Nigeria bans foreign cash deposits to aid ailing naira

Nigeria’s central bank banned banks from taking foreign-currency cash deposits and will boost supply of dollars to moneychangers this week as it seeks to bolster the currency of Africa’s biggest oil producer and economy.

Only wire transfers to and from foreign-exchange accounts, also known as domiciliary accounts, are now allowed, the Abuja-based Central Bank of Nigeria said in a statement on its website on Wednesday.

The move will help “efforts to stop illicit financial flows in the Nigerian banking system”, it said.

“The central bank is doing all it can to control demand for dollars,” Sewa Wusu, the head of research at Sterling Capital Markets, said by phone from Lagos this week.

The ban is the latest in a series of controls to support the naira amid a more than 50% slump over the past year in the price of oil, responsible for about 90% of Nigeria’s export earnings, and to save the country’s reserves, which are down one-fifth to $31.6bn since the end of September last year.

In June, central bank governor Godwin Emefiele stopped importers of about 40 types of goods, including furniture, textiles and rice, from accessing official foreign-currency channels, leaving many to use illegal markets.

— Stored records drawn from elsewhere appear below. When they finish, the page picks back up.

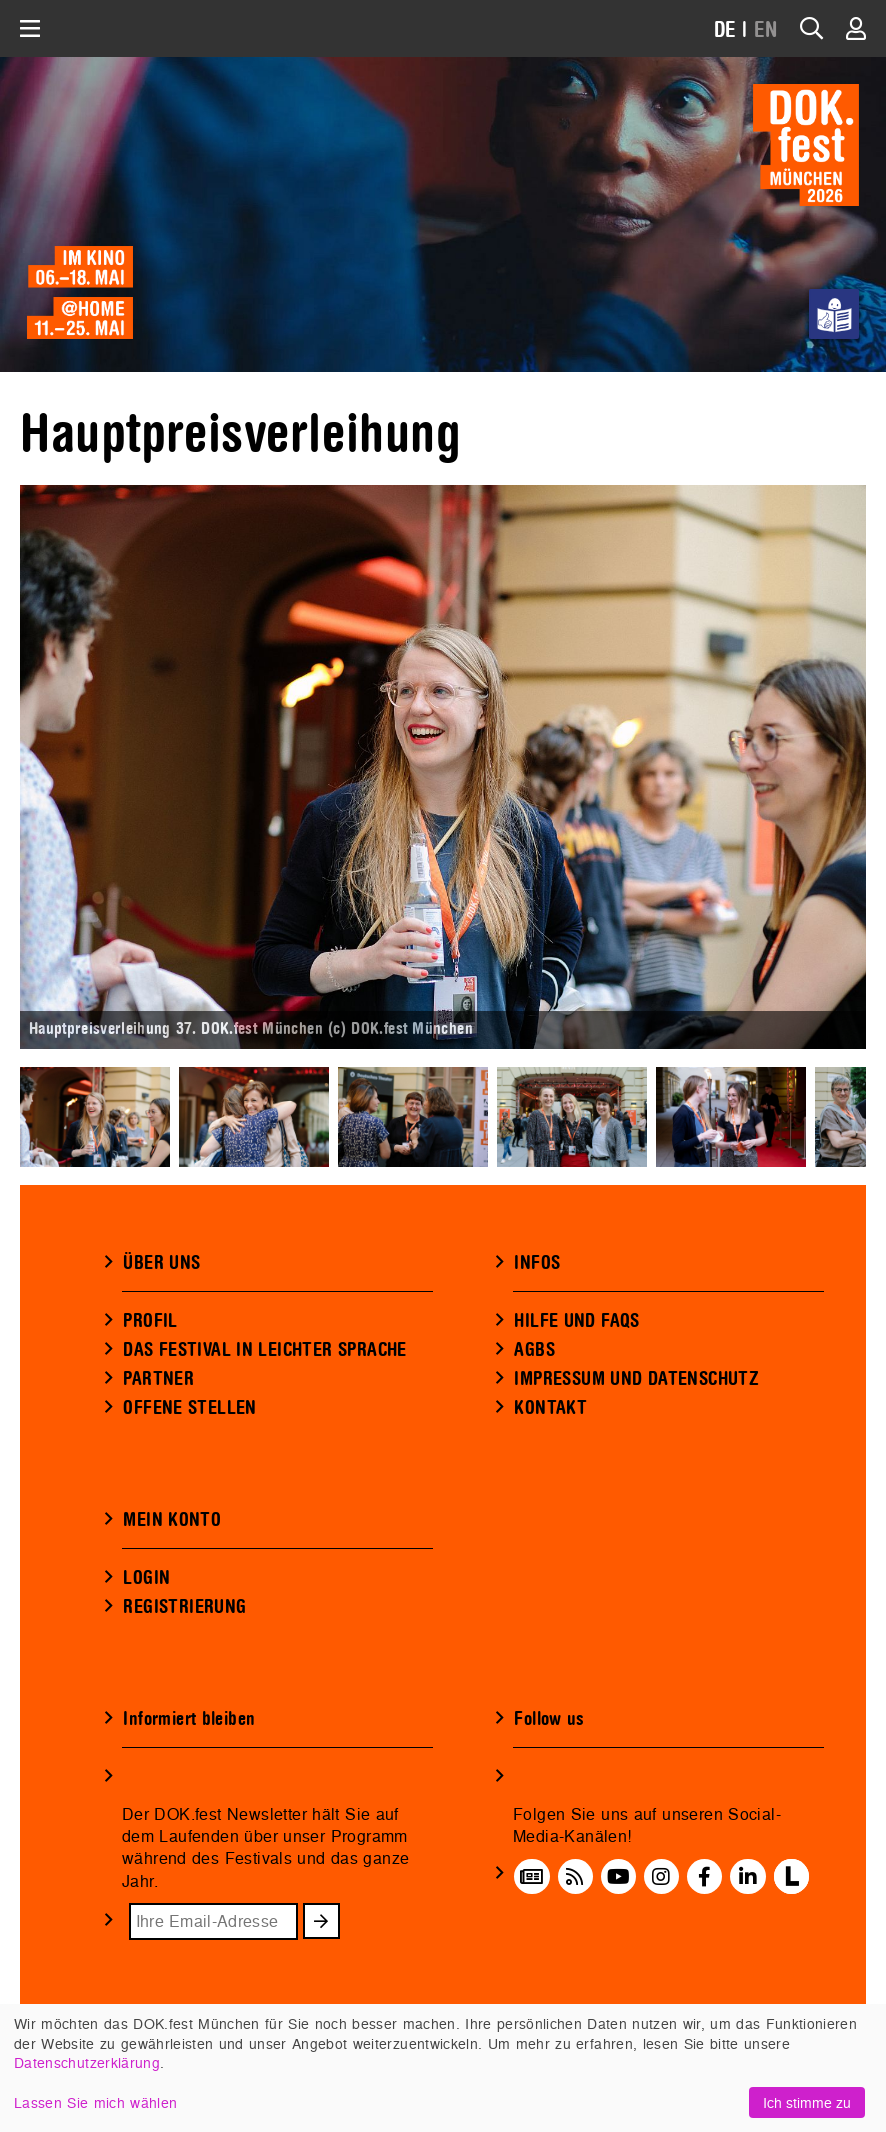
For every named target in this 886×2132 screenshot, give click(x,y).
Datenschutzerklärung (87, 2062)
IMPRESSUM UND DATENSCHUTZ (636, 1379)
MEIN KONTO (172, 1520)
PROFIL (150, 1321)
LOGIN (146, 1578)
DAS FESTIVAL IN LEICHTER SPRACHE (264, 1350)
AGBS (534, 1350)
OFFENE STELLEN (189, 1408)
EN (766, 30)
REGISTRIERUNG (184, 1607)
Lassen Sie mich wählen (95, 2102)
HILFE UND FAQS (576, 1321)
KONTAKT (550, 1408)
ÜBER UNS (161, 1263)
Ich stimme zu (807, 2102)
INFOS (537, 1263)
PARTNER (158, 1379)
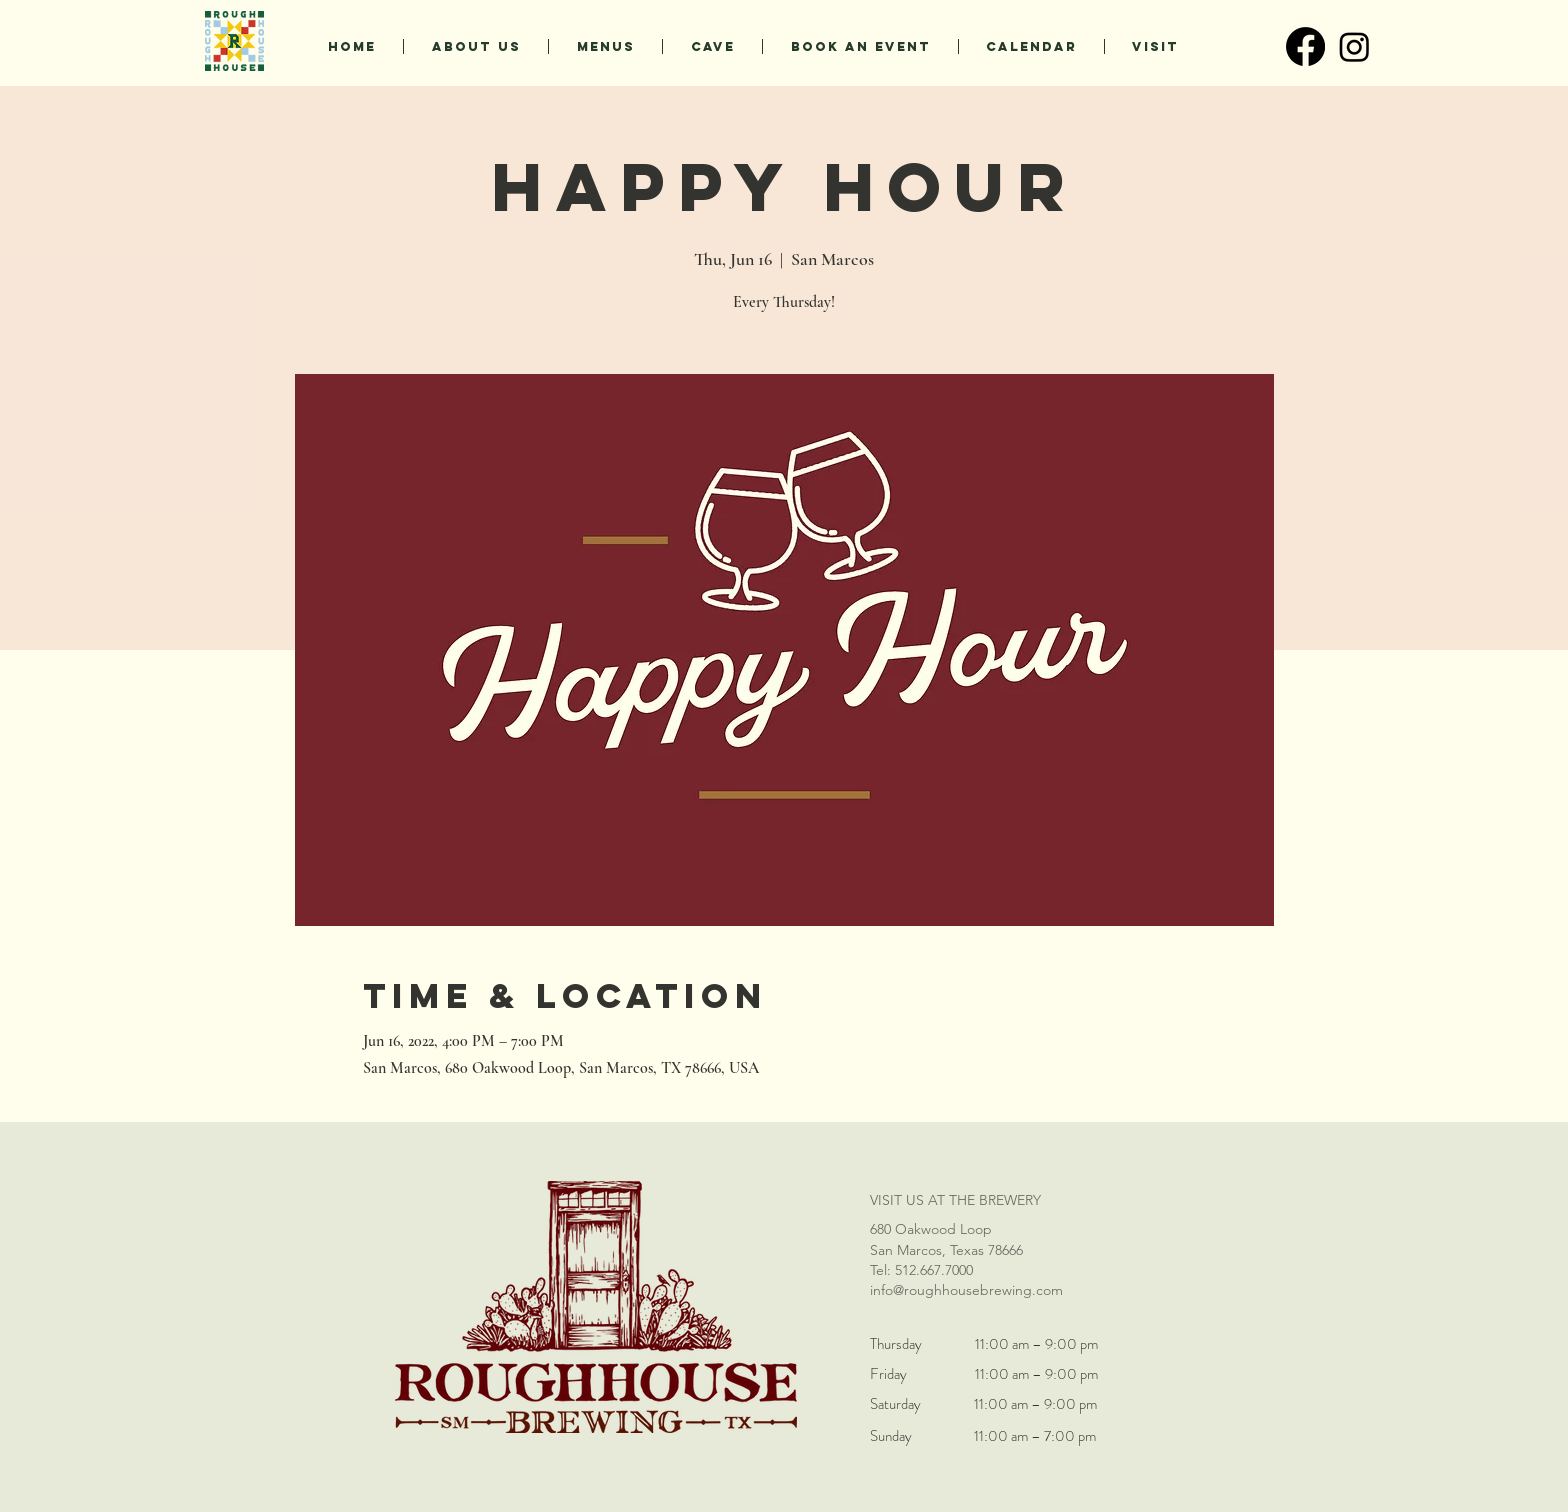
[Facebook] (1305, 46)
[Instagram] (1354, 46)
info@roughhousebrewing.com (966, 1290)
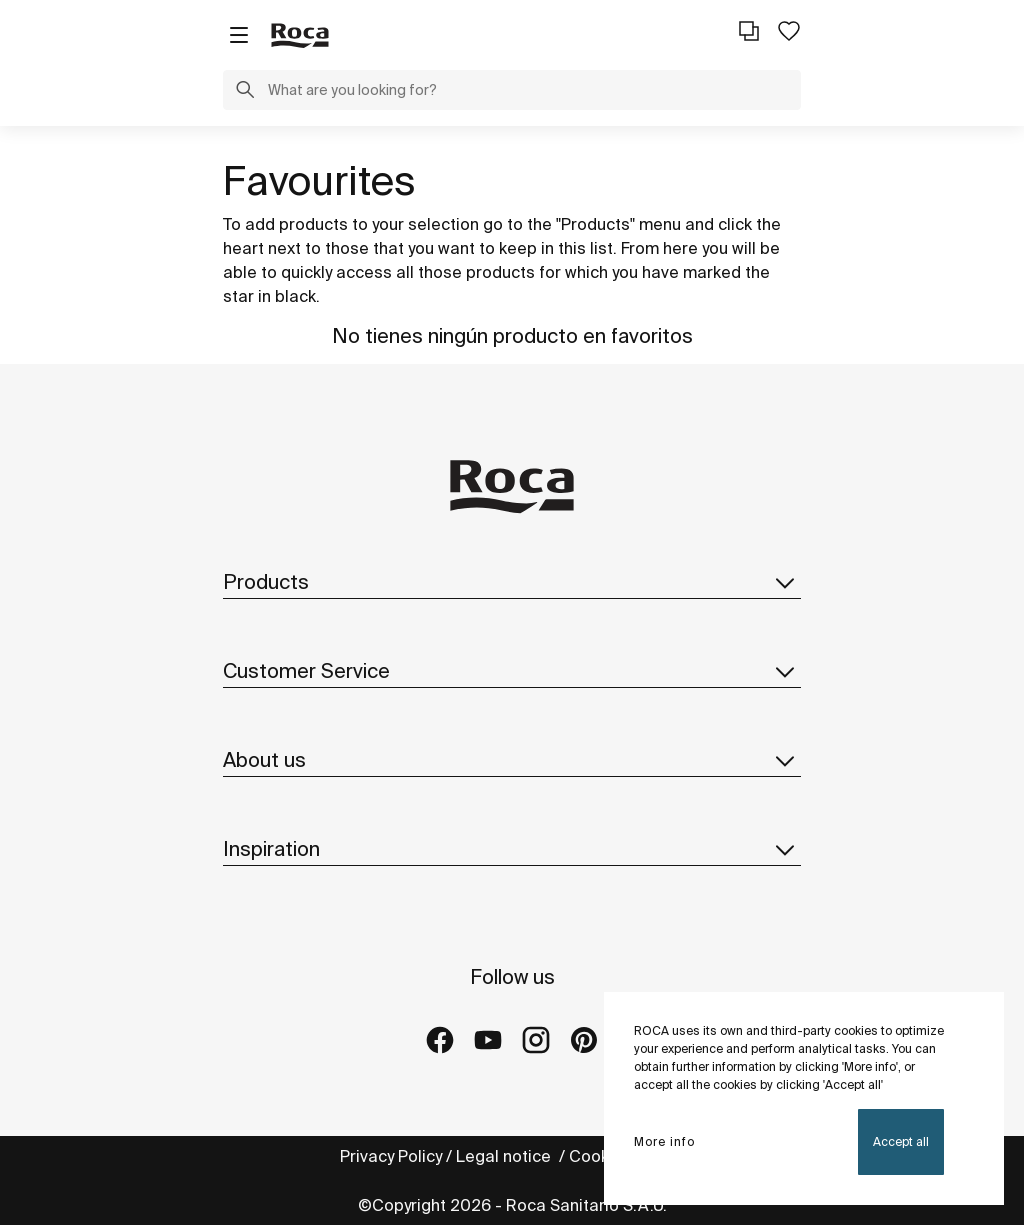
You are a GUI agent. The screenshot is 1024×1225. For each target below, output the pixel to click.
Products (512, 582)
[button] (245, 92)
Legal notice (505, 1156)
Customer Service (512, 671)
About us (512, 760)
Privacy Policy (391, 1156)
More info (664, 1141)
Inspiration (512, 849)
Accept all (901, 1141)
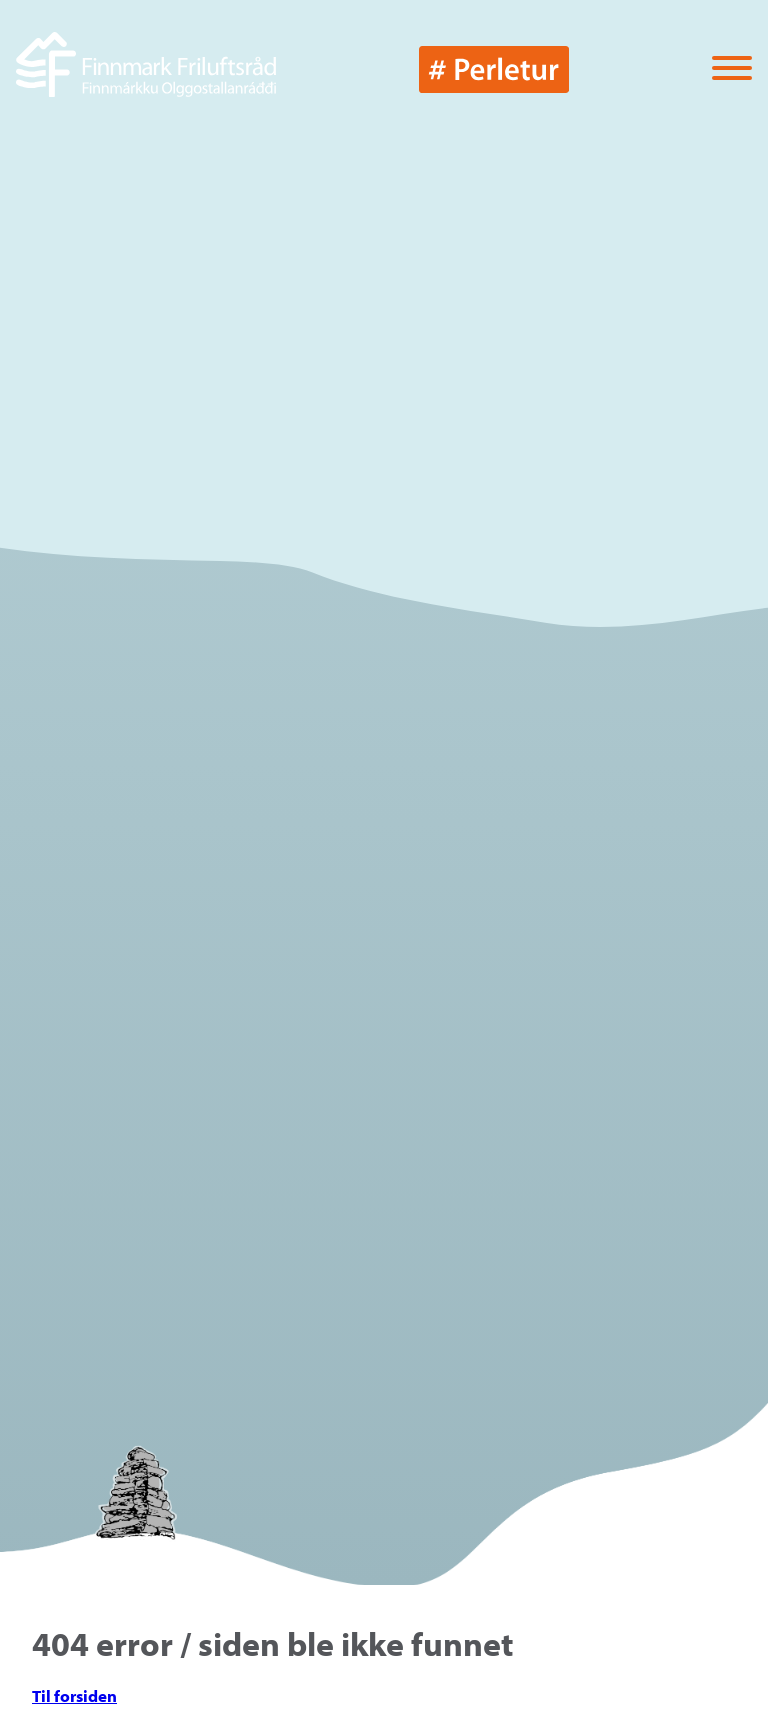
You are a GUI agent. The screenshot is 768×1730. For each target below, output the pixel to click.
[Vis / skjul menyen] (732, 69)
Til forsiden (74, 1695)
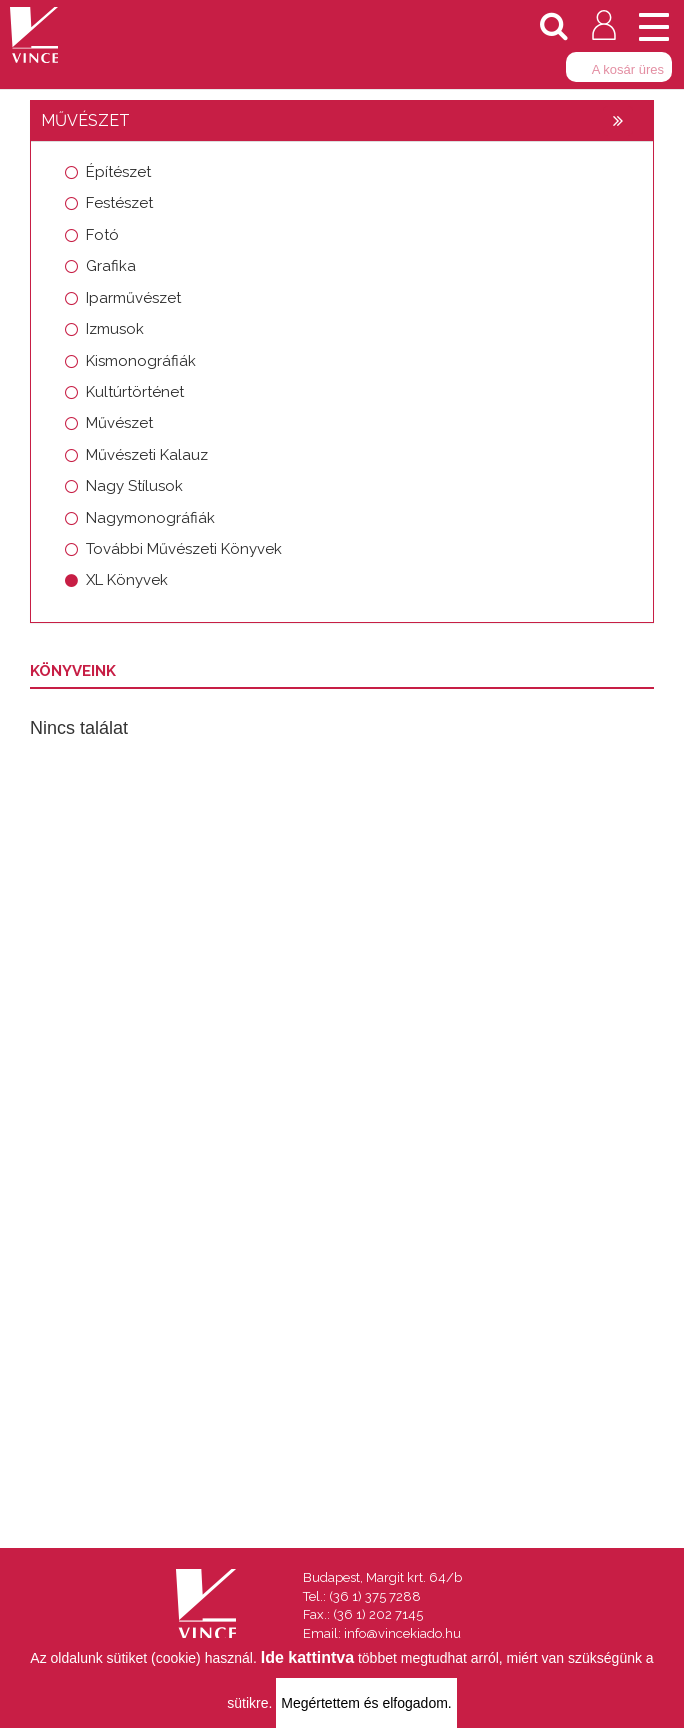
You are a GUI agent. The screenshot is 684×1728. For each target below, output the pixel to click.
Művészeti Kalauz (147, 455)
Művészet (119, 423)
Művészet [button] (85, 120)
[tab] (342, 121)
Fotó (102, 235)
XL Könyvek (127, 580)
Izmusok (115, 329)
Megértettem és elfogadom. (366, 1703)
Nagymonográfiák (150, 518)
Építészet (118, 172)
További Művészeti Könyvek (184, 549)
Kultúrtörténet (135, 392)
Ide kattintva (307, 1657)
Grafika (111, 266)
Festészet (119, 203)
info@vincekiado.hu (402, 1633)
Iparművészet (133, 298)
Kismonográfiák (141, 361)
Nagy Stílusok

Some Nigerian banks including Guaranty Trust Bank and Fidelity Bank, sent messages to customers at the weekend informing them they will no longer accept foreign currency deposits in cash, citing large volumes of such funds in their vaults which they cannot place with the central bank.

The bank will also sell as much as $30,000 to each of Nigeria’s 2,715 registered moneychangers today, Aminu Gwadabe, president of the Association of Bureaux de Change of Nigeria, said by phone from Lagos.